"Let books be your dining table, / And you shall be full of delights. / Let them be your
mattress,/
And you shall sleep restful nights" (St. Ephraim the Syrian).


Tuesday, March 26, 2013

Bible Wars!

One of the most wonderfully provocative (there are many) of Stanley Hauerwas's books that I read a long time ago was his Unleashing the Scripture: Freeing the Bible from Captivity to America, which begins by saying that no Bibles should be left lying about for untrained people to pick up and attempt to read for themselves. Hauerwas says nobody--not kids at their confirmation or graduation, not adults in church--should be able to just pick up a Bible and decide for himself what it means. We are all too corrupted by the reading habits of modernity to be able to do that and we need to submit to the Church to learn how to live in peace with one another before opening the Scriptures together under the authority of the Church.

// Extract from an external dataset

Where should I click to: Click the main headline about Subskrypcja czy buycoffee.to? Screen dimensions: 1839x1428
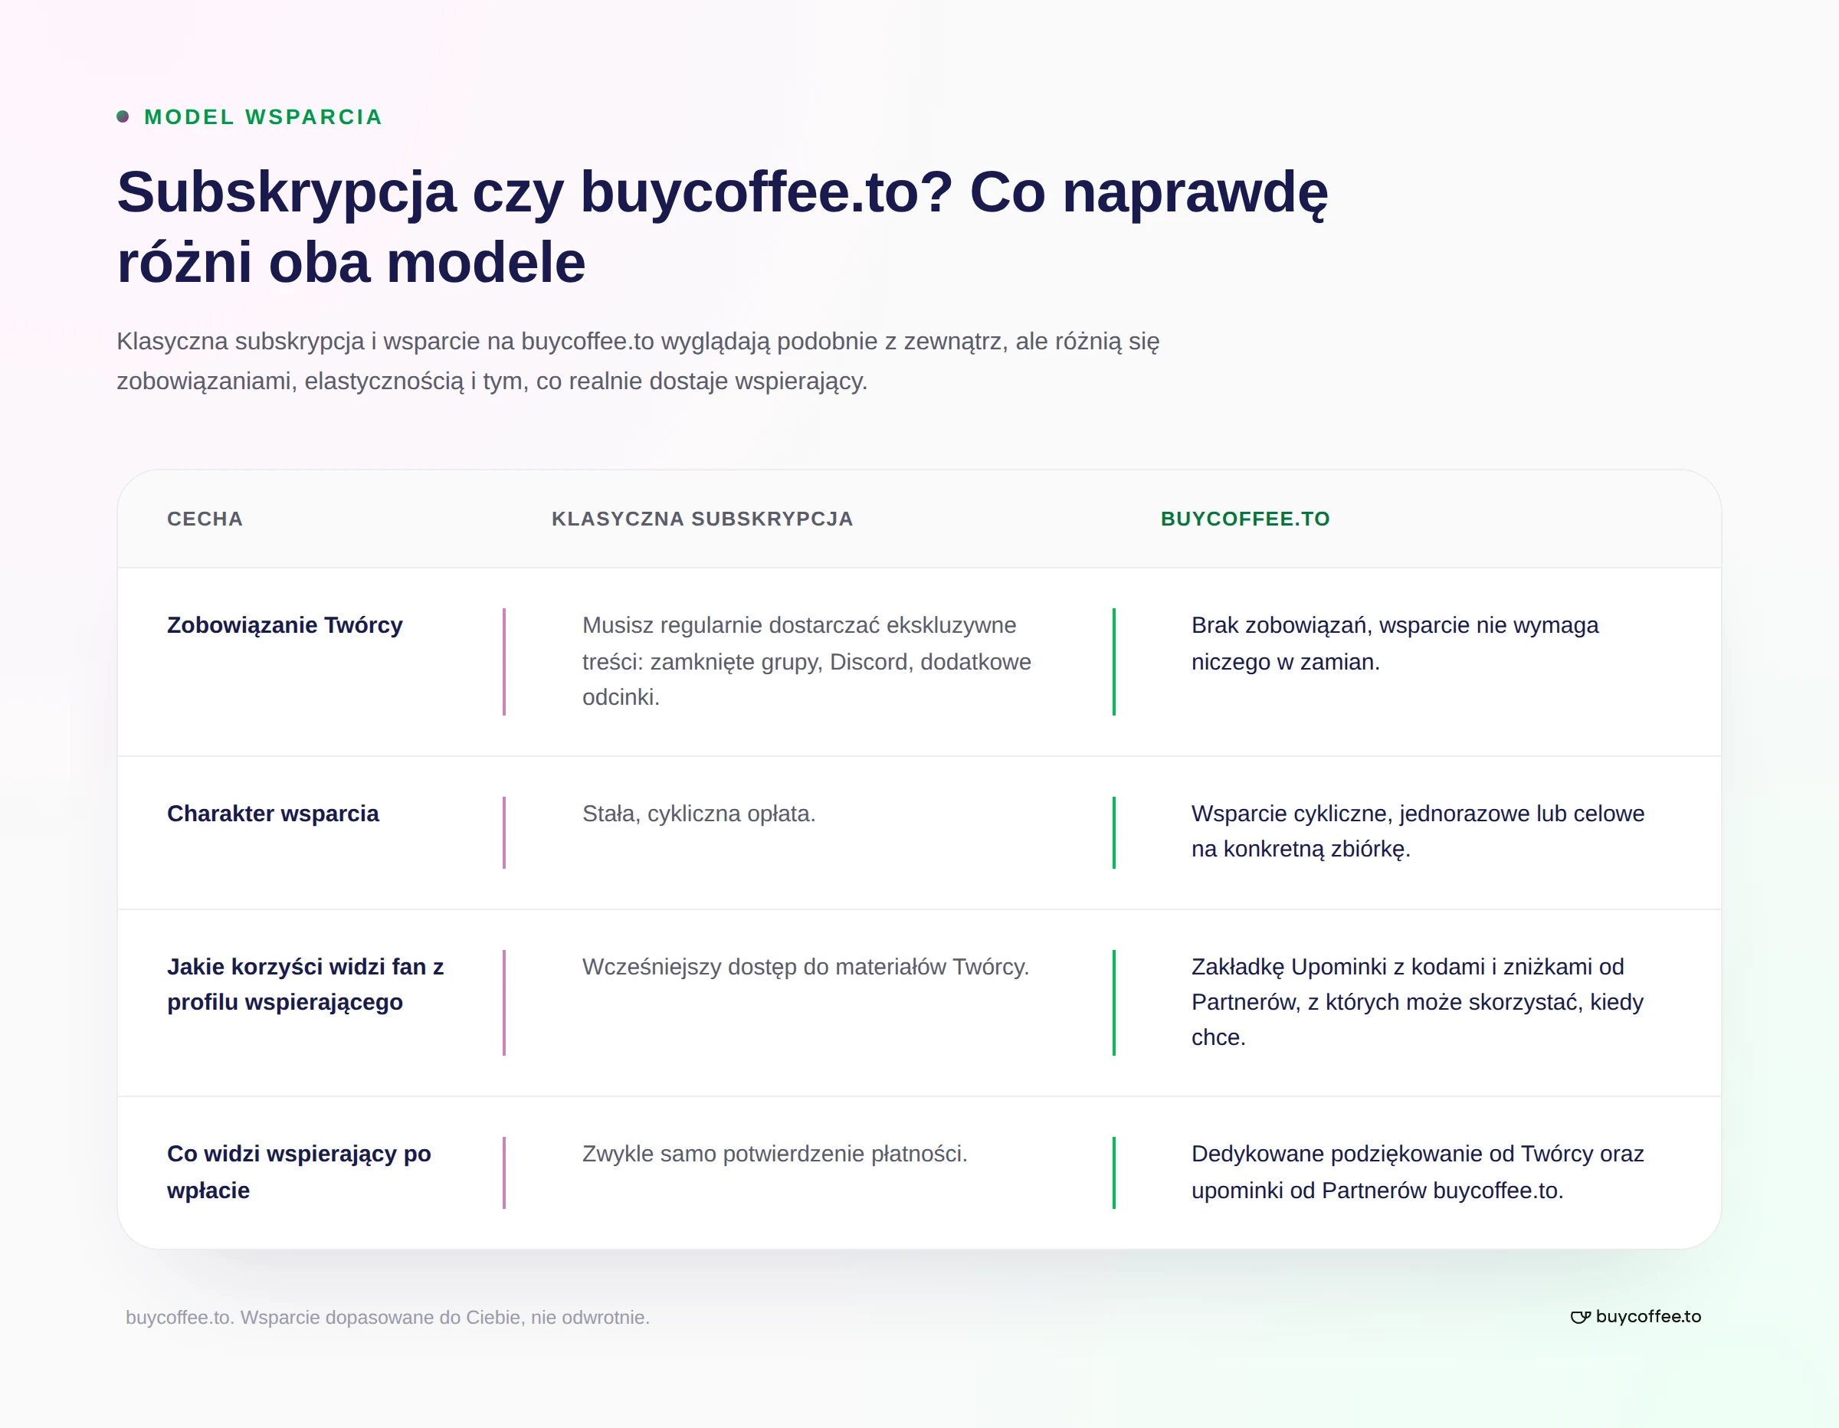point(722,226)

That book came back to me in reading of a forthcoming study later this spring: Stephen Batalden, Russian Bible Wars: Modern Scriptural Translation and Cultural Authority (Cambridge University Press, 2013), 360pp.

About this book the publisher tells us:
Although biblical texts were known in Church Slavonic as early as the ninth century, translation of the Bible into Russian came about only in the nineteenth century. Modern scriptural translation generated major religious and cultural conflict within the Russian Orthodox church. The resulting divisions left church authority particularly vulnerable to political pressures exerted upon it in the twentieth century. Russian Bible Wars illuminates the fundamental issues of authority that have divided modern Russian religious culture. Set within the theoretical debate over secularization, the volume clarifies why the Russian Bible was issued relatively late and amidst great controversy. Stephen Batalden's study traces the development of biblical translation into Russian and of the 'Bible wars' that then occurred in the nineteenth and twentieth centuries in Russia. The annotated bibliography of the Russian Bible identifies the different editions and their publication history.